# Problem to work on
Without the pictures, reproduce the records that follow exactly.

# Raw data
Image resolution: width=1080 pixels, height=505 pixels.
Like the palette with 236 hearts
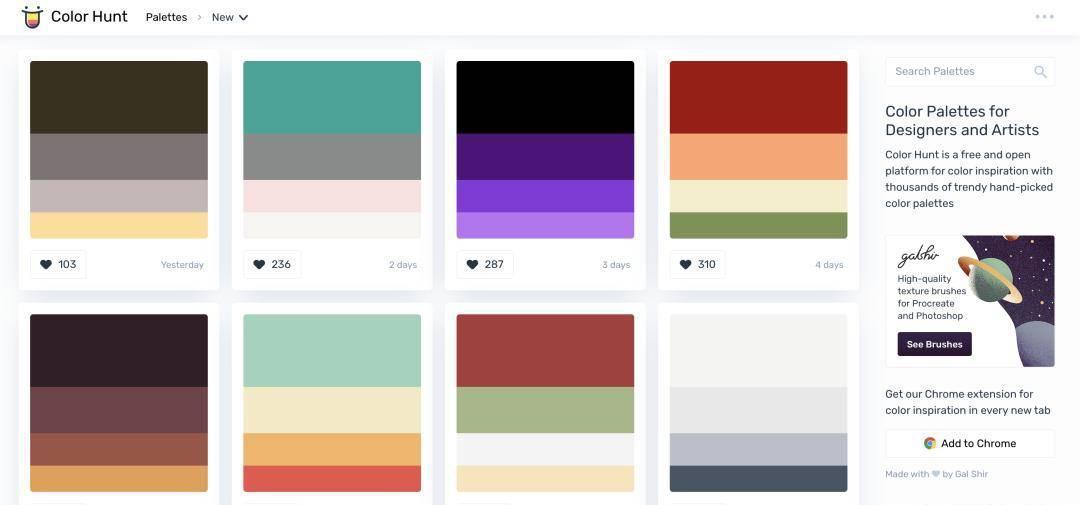[x=272, y=265]
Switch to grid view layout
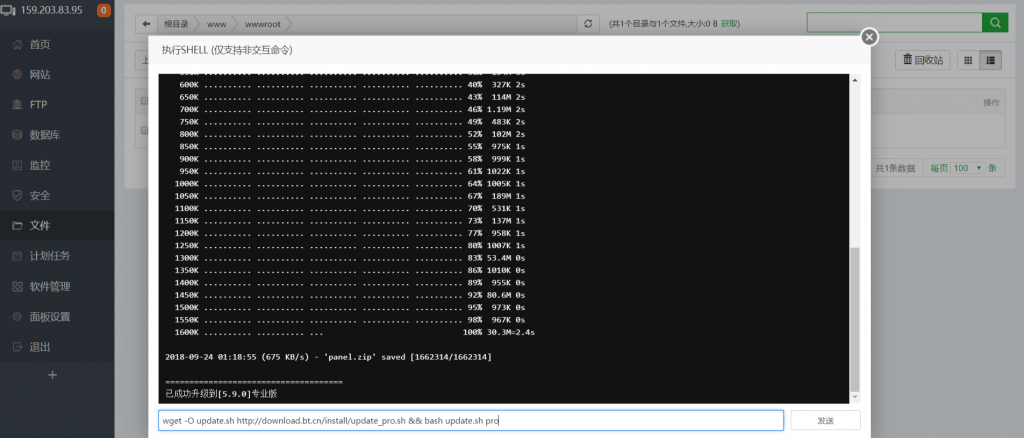This screenshot has width=1024, height=438. tap(968, 60)
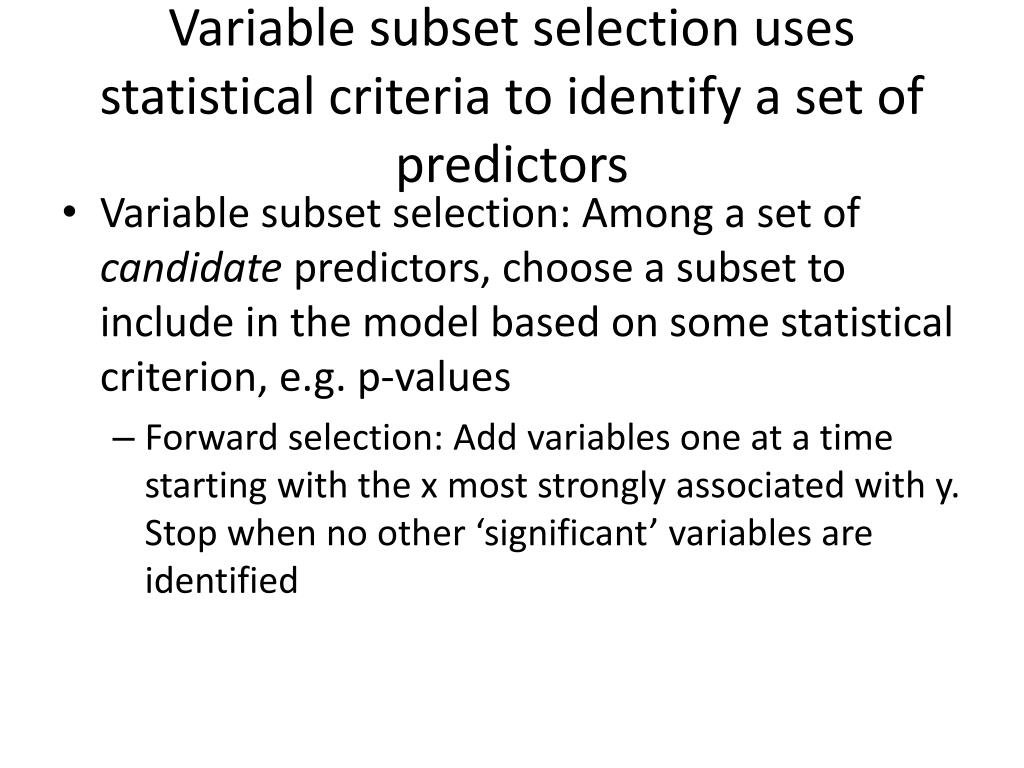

# Result
Image resolution: width=1080 pixels, height=505 pixels.
Like the palette with 236 hearts
[x=272, y=265]
Switch to grid view layout
This screenshot has width=1024, height=438. tap(968, 60)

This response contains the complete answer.